The United States does not have a single culture, but instead has a blend of overlapping cultures as well. These include for example Hispanic culture, Jewish culture, Muslim culture and Midwestern culture. However, there are other societies which tend to vary in their complexity and tend to have less variety of culture than others, like the Maltese society. In Malta, being a small island, the Maltese society tend to stick to the same culture such as the Roman Catholicism being the dominant religion, the values and beliefs towards the concept of the family, one common language and so on.
This is what Durkheim meant with ‘mechanical solidarity’ and ‘organic solidarity’. In mechanical, there is likely to be one set of beliefs which people generally accept. In organic societies, there is likely to be plurality of cultures with no one culture able to remain dominant for long. This contrasts with Marx’s approach where one ideology is dominant and maintains its dominance through the mass media, education and suchlike. For Marx, the ruling class in a capitalist society maintains its control of ideas and culture.
He has also talked about how a society’s economic status determines their values and ideologies. Weber came up with the idea of a status group as a certain type of subculture. Status groups are based on things such as: race, ethnicity, religion, region, occupation, gender, sexual preference, etc. These groups live a certain lifestyle based on different values and norms. They are a culture within a culture, hence the label subculture. Culture is dynamic and is changing constantly as new ideas and new techniques are added in time modifying or changing the old ways.

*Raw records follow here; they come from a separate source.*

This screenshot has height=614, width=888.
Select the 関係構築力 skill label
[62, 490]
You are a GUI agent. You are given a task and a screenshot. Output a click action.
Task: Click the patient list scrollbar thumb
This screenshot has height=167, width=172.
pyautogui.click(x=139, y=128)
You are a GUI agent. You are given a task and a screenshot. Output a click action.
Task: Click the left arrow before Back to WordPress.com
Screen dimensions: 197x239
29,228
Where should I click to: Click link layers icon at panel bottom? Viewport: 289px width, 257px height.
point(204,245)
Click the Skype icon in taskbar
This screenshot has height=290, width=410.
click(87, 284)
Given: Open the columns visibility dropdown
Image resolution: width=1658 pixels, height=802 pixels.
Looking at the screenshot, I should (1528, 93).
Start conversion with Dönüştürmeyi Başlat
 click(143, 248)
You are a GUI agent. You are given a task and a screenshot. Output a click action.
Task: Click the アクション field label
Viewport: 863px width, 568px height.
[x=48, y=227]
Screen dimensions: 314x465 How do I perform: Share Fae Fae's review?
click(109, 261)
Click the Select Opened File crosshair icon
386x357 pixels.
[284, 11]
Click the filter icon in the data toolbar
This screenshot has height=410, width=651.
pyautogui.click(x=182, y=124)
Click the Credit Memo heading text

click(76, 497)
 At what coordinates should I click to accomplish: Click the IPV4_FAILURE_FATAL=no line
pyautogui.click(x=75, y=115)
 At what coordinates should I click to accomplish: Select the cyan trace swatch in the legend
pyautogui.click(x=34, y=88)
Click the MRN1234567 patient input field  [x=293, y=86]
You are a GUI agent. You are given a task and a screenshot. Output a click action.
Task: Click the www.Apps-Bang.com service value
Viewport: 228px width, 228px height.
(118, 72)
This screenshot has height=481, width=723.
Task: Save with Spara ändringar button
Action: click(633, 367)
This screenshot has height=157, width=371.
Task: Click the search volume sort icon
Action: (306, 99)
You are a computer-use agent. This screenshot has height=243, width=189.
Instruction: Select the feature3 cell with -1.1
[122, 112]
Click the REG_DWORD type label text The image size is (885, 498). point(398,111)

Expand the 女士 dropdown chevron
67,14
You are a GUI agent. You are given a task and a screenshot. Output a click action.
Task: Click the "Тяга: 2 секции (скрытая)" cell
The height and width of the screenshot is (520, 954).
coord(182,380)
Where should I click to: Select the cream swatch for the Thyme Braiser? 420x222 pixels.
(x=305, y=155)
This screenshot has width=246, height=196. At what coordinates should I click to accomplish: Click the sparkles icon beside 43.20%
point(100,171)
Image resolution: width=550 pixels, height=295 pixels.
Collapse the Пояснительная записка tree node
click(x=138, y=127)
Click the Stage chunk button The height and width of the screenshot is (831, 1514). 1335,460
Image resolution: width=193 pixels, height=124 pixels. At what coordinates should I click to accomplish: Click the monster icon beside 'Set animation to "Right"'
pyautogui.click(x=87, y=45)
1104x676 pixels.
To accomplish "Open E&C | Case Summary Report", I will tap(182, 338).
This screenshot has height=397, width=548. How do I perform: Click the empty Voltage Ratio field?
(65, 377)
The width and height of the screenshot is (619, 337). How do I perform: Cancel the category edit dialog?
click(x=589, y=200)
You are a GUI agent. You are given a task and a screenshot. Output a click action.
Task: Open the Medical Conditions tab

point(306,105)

The culture of society includes everything of human origin in the lives of its members. A society can exist because human beings have the capacity for creating culture and, what is equally important, for sharing it and transmitting it to succeeding generations. Culture provides individual with the meaning and direction of his existence. Paying attention to cultural differences and respecting them, can give someone outside that culture a better chance of assimilation or acceptance.